[Work to be completed] Return every line of the records below word for word, omitting the pictures.

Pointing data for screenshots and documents
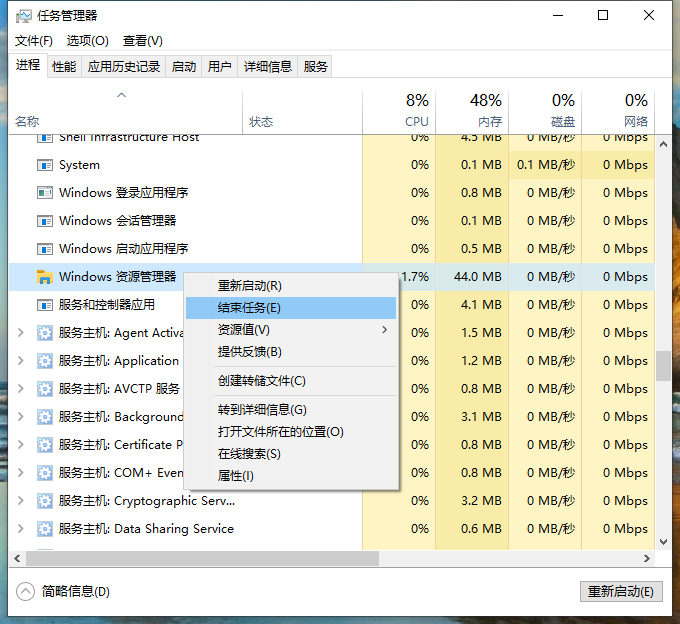
Task: Click the 服务和控制器应用 process icon
Action: click(x=44, y=305)
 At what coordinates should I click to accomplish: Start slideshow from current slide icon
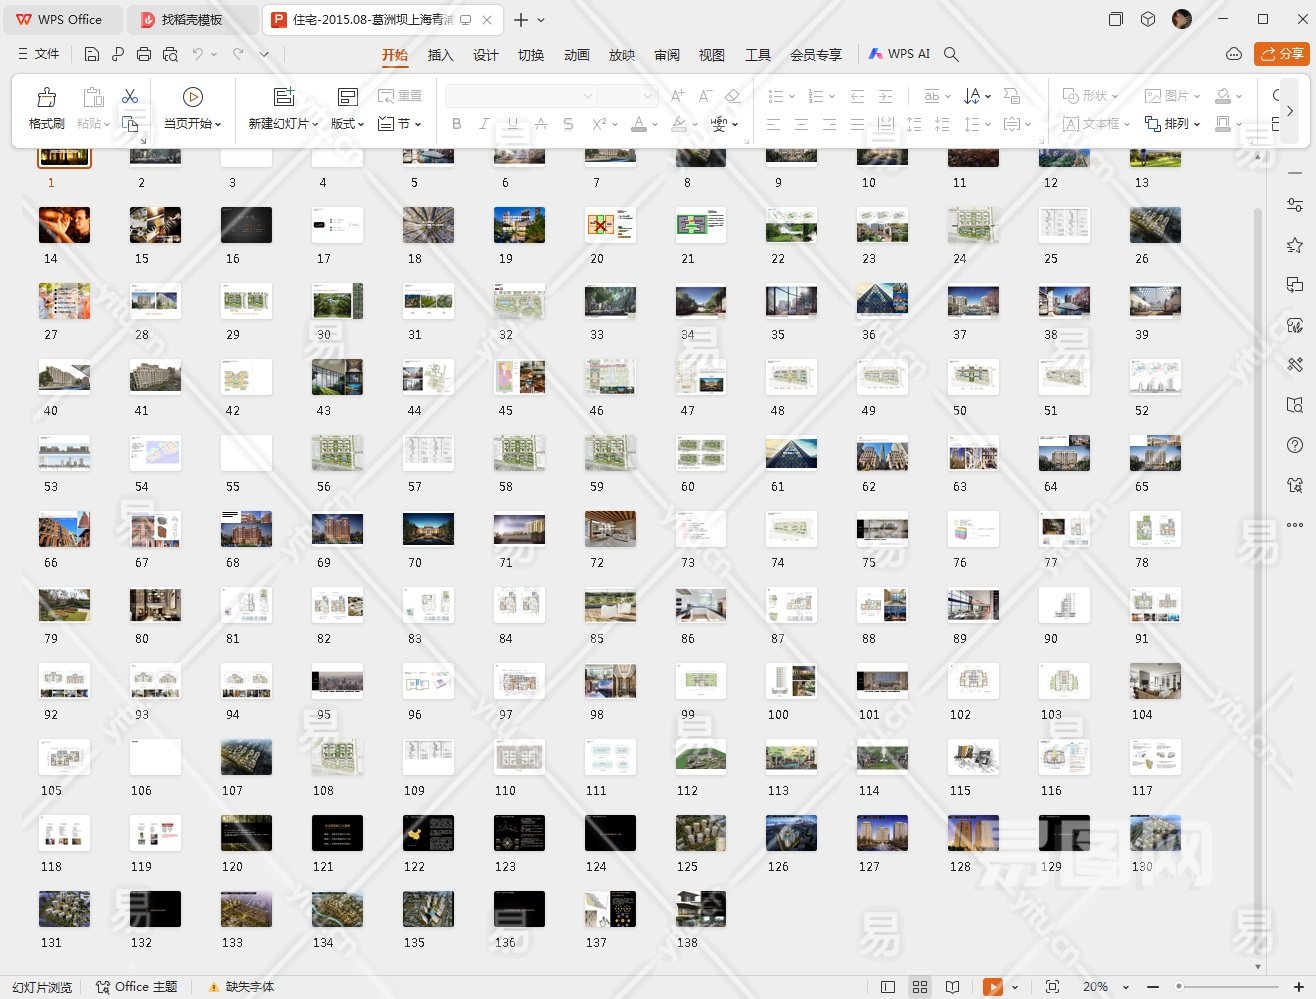193,97
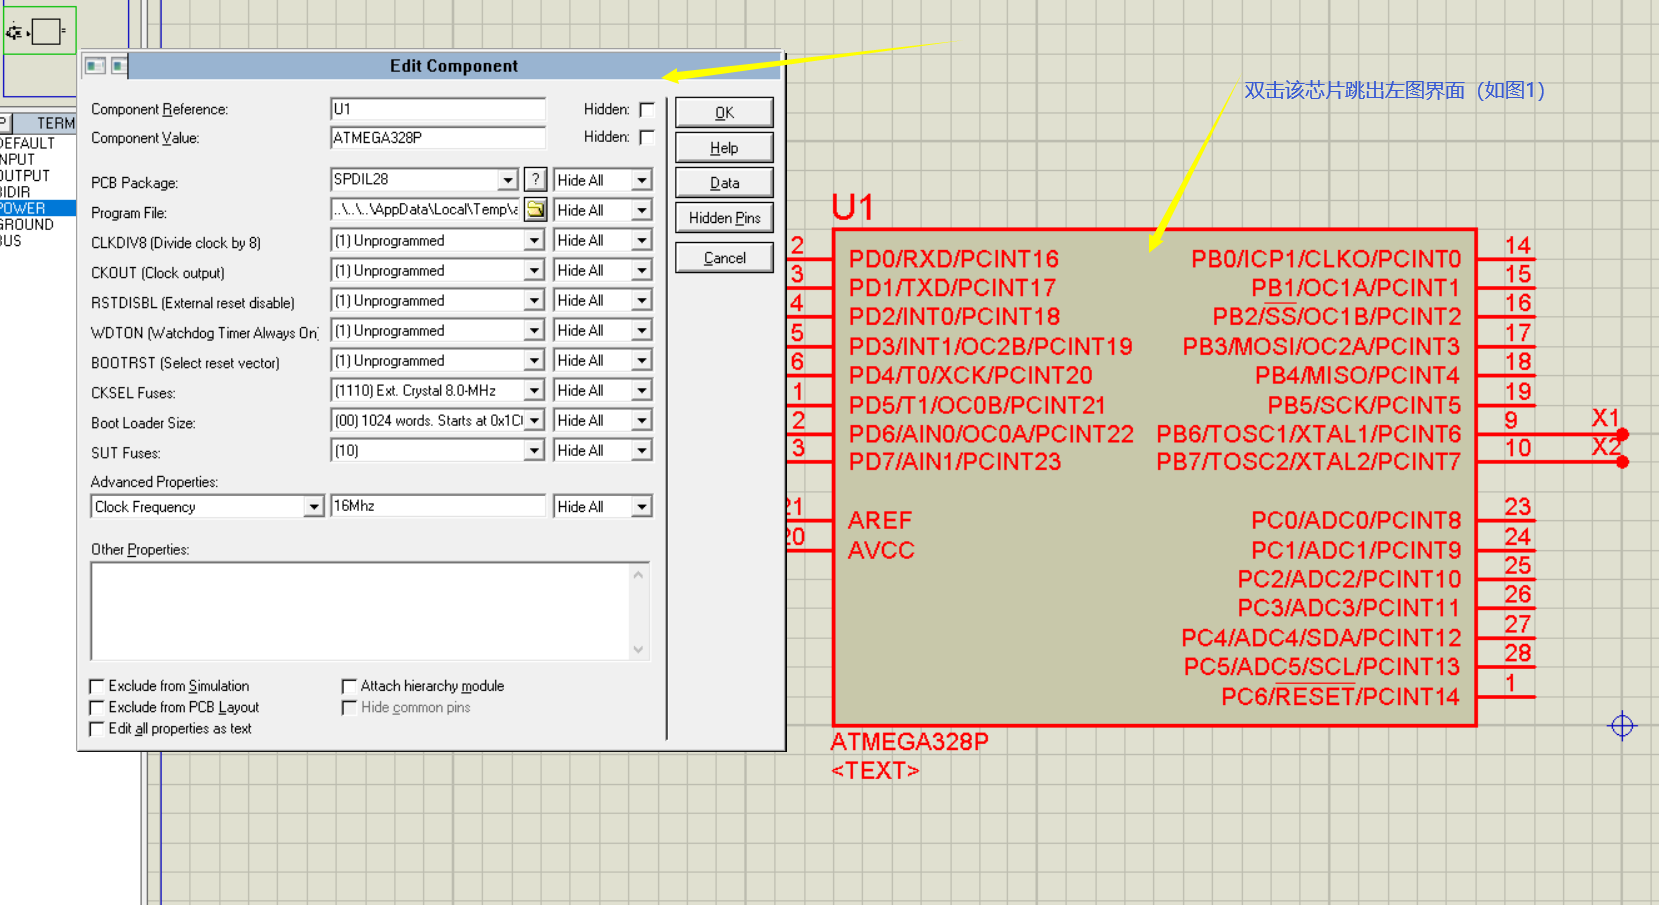Open the Clock Frequency dropdown

click(316, 506)
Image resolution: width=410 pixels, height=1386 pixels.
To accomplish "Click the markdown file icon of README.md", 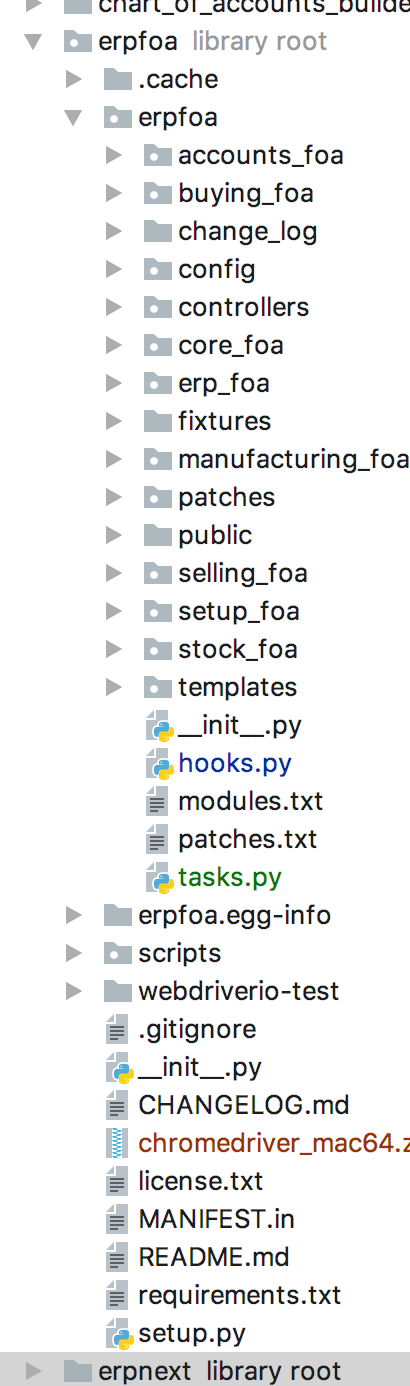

[The output]
Task: Click the 服务和控制器应用 process icon
Action: click(x=44, y=305)
 At what coordinates should I click to accomplish: Start slideshow from current slide icon
193,97
Open the Clock Frequency dropdown

click(316, 506)
Image resolution: width=410 pixels, height=1386 pixels.
To accomplish "Click the markdown file icon of README.md", 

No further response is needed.